» **Instructions for the task**:
Without the pictures, set down exactly the lines from the one that contains "Task: Open calendar" to the end of the entries, both included, and nothing besides.

» **Dataset entries**:
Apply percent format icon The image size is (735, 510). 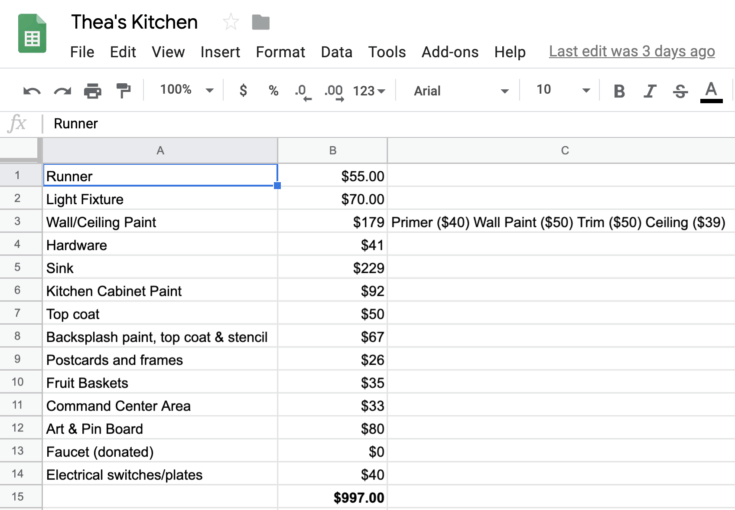click(273, 91)
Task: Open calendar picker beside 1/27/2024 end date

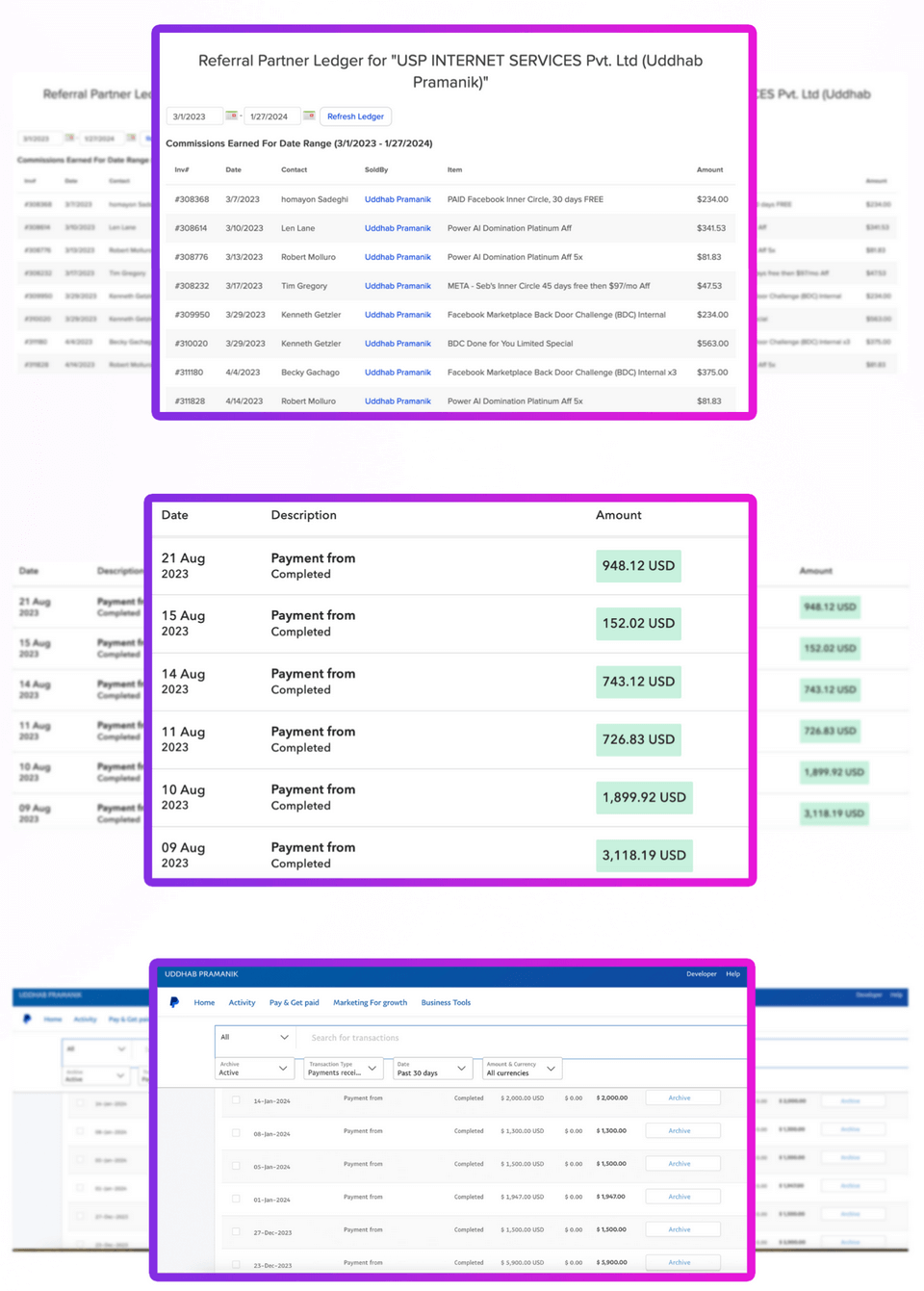Action: tap(309, 116)
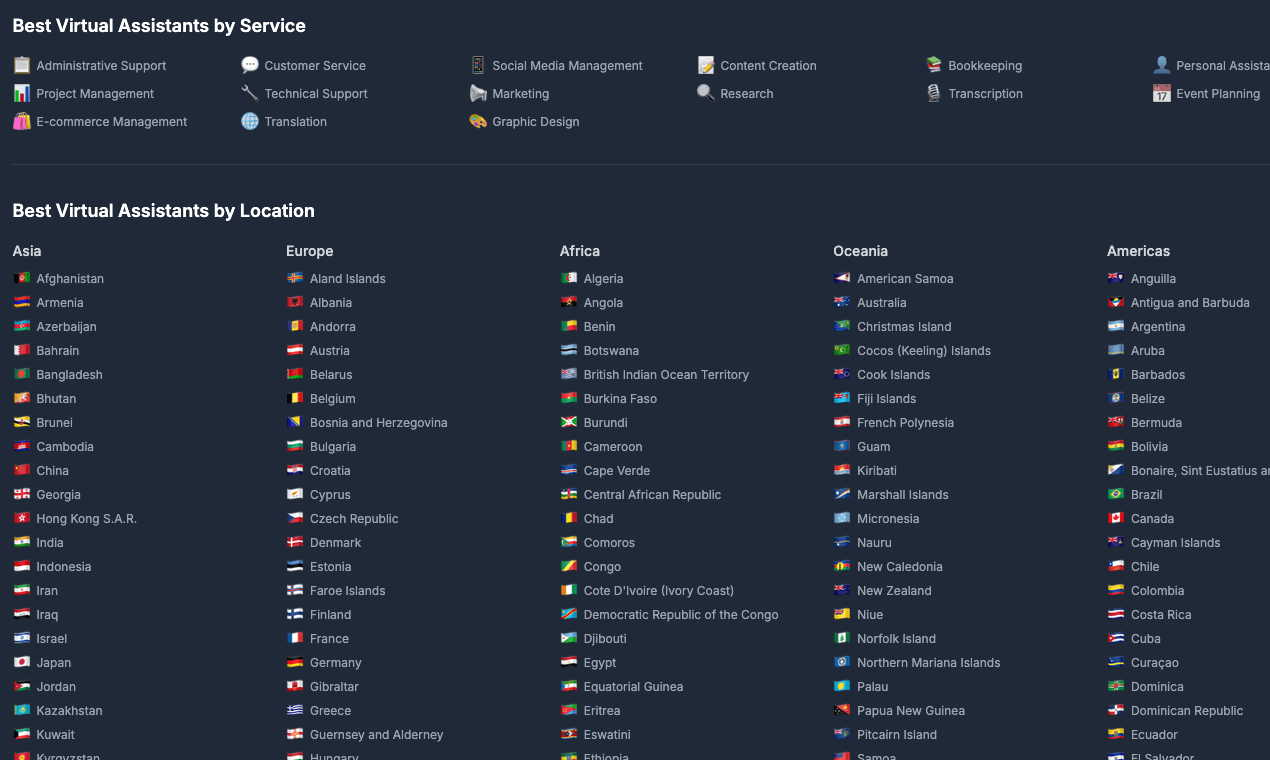This screenshot has width=1270, height=760.
Task: Click the magnifying glass icon beside Research
Action: tap(706, 93)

» **Task response**:
Task: Open calendar picker beside 1/27/2024 end date

Action: tap(309, 116)
This screenshot has width=1270, height=760.
Task: Click the magnifying glass icon beside Research
Action: tap(706, 93)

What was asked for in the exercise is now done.